Thursday, August 14, 2014

Messed-up and in-love

A situation came up in which the subject of love and messed-up people being in love came up in my mind. Specifically, how sometimes messed-up people fall in love with others and realize that they're messed-up and thus intend to change it for the sake of the person they're in love with. I mean, they could change it in a healthy way or an unhealthy way, but the point is that they think, "Oh, I'm in a relationship with this person, I'd better change for the sake of this relationship." Or sometimes it's not even because you're in a relationship with proper relationship dynamics, sometimes it's just because you love somebody and realize that the potential of the relationship with them or even just the fact of their existence motivates you to clean up the mess of your own life.

I'm aromantic and emotionally muted besides, so I can only look at these things and wonder about them. People like that, do they know their lives are a mess before love happens to them? If they do, then did they try to change before but couldn't, or maybe they didn't care to change until the extent to which they valued this person gave them suitable motivation. I can't imagine what it must be like to love someone so much that they would make you want to help yourself in ways you hadn't wanted to help yourself before, or hadn't been able to help yourself before. Or maybe it's not that you love that person an awful lot, maybe it's because you just didn't care about yourself. But that still dictates that you love that person 1. more than you love yourself and 2. to something resembling a great degree (even if it's only "great" by your own standards). Which is still something.

Or maybe you don't realize you were messed up prior to the other person. Maybe they serve as a sort of contrast to yourself. I hate suggesting that the literary trope of a beautifully uncorrupted person entering the life of an unhappy wreck, but imagine a toned-down sort of version of that happening. A realistic version. Someone falling in love and realizing that their state isn't the norm and wanting that to be different because this person's state has allowed them to see it. 

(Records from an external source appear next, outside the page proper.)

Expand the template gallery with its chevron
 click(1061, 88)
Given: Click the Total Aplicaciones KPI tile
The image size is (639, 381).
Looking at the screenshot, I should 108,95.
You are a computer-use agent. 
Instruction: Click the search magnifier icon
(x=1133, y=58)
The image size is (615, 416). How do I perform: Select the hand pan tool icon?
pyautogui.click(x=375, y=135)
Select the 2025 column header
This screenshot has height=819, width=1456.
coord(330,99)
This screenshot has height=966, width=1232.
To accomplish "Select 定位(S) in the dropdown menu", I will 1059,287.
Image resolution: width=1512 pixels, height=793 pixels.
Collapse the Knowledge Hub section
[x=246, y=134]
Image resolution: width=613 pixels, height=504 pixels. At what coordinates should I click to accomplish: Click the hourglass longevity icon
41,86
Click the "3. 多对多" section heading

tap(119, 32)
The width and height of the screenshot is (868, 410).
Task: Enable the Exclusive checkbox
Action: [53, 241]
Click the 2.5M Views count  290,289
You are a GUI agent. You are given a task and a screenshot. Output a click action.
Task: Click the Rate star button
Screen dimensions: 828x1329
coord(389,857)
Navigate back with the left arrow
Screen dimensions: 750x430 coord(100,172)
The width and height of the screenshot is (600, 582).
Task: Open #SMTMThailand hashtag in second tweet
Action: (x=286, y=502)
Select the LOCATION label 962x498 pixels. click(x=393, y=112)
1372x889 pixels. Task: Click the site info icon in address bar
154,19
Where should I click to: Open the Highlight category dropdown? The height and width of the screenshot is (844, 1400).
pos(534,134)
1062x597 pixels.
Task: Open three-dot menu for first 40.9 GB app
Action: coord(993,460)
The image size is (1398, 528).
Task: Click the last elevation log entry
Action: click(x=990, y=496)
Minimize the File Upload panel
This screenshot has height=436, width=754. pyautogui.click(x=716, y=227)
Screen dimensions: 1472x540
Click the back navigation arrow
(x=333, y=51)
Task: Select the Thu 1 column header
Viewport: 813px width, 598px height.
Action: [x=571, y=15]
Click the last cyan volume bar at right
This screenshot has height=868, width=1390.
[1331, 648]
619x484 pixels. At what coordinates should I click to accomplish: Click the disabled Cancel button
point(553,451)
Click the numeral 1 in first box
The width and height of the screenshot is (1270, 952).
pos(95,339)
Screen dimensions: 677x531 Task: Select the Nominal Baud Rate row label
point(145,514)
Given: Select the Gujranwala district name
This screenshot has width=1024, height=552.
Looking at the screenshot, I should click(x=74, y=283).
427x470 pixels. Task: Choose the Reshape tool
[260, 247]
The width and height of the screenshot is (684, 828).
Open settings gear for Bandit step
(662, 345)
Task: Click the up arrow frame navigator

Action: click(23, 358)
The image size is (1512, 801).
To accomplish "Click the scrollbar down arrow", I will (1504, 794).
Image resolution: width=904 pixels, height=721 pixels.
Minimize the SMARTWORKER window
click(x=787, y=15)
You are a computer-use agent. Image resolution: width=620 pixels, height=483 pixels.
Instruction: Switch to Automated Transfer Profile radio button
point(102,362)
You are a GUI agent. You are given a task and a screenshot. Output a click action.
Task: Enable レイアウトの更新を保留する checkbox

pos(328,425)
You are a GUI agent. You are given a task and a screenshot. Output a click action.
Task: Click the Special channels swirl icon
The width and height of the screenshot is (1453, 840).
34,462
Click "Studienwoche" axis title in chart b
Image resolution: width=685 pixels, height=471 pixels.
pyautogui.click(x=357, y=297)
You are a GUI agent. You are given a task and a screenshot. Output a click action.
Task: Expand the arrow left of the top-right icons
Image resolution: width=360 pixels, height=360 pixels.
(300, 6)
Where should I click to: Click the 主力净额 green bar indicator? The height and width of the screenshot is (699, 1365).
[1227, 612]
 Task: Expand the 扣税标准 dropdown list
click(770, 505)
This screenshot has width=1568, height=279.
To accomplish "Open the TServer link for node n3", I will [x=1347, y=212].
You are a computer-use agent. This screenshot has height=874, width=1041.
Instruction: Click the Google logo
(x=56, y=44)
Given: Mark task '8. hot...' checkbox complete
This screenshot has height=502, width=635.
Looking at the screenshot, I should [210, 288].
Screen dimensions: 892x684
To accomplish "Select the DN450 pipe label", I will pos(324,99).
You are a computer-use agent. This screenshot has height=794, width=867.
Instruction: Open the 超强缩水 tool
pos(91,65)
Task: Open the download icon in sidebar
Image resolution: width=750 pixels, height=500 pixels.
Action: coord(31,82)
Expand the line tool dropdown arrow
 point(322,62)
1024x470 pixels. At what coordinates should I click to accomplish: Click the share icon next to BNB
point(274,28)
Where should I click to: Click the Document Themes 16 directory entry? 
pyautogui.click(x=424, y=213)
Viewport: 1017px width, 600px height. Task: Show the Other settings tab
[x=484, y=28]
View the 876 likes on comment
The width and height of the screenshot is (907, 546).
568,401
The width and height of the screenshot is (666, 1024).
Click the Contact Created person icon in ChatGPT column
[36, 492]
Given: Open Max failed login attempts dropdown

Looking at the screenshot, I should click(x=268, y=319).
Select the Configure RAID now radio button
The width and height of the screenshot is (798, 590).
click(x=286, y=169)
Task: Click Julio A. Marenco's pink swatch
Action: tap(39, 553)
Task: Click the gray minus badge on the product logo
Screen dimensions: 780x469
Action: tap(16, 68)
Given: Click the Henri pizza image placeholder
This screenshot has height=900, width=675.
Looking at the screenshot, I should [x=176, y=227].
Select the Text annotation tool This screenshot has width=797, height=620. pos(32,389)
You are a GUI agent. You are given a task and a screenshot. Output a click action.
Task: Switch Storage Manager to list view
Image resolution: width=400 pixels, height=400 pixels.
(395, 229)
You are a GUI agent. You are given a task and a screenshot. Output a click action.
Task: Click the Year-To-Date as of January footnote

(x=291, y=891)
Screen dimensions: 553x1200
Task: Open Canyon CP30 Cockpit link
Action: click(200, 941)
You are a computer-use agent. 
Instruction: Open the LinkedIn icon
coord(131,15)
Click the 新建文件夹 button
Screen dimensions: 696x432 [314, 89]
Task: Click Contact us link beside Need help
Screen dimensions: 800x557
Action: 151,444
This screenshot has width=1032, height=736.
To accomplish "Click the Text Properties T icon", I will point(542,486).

Or maybe this person finally makes you love something in this world and starts making you care. Breaks through a layer of apathy and lack of concern for anything, your own state included. Makes you realize you ought to change. Gives you the motivation to do so. Is that realistic? Does that happen? I've heard acquaintances of mine saying it's happened to them. How common is it?

My view of these things is probably quite tainted by notions I've gotten from fiction and music and stuff (I've been listening to the Magnetic Fields more lately, and their stuff tends to make me think more about love and romance and other things I don't feel, yeah). So maybe my understanding of how these things occur isn't even based in reality. But the reality I've observed does confirm that situations like I'm imagining do happen. So you know.
It's late and I'm thinking about things of which I'm merely an outside observer. Wondering how things are, really. How love is. How it changes people, maybe. Or how it makes people change themselves as well.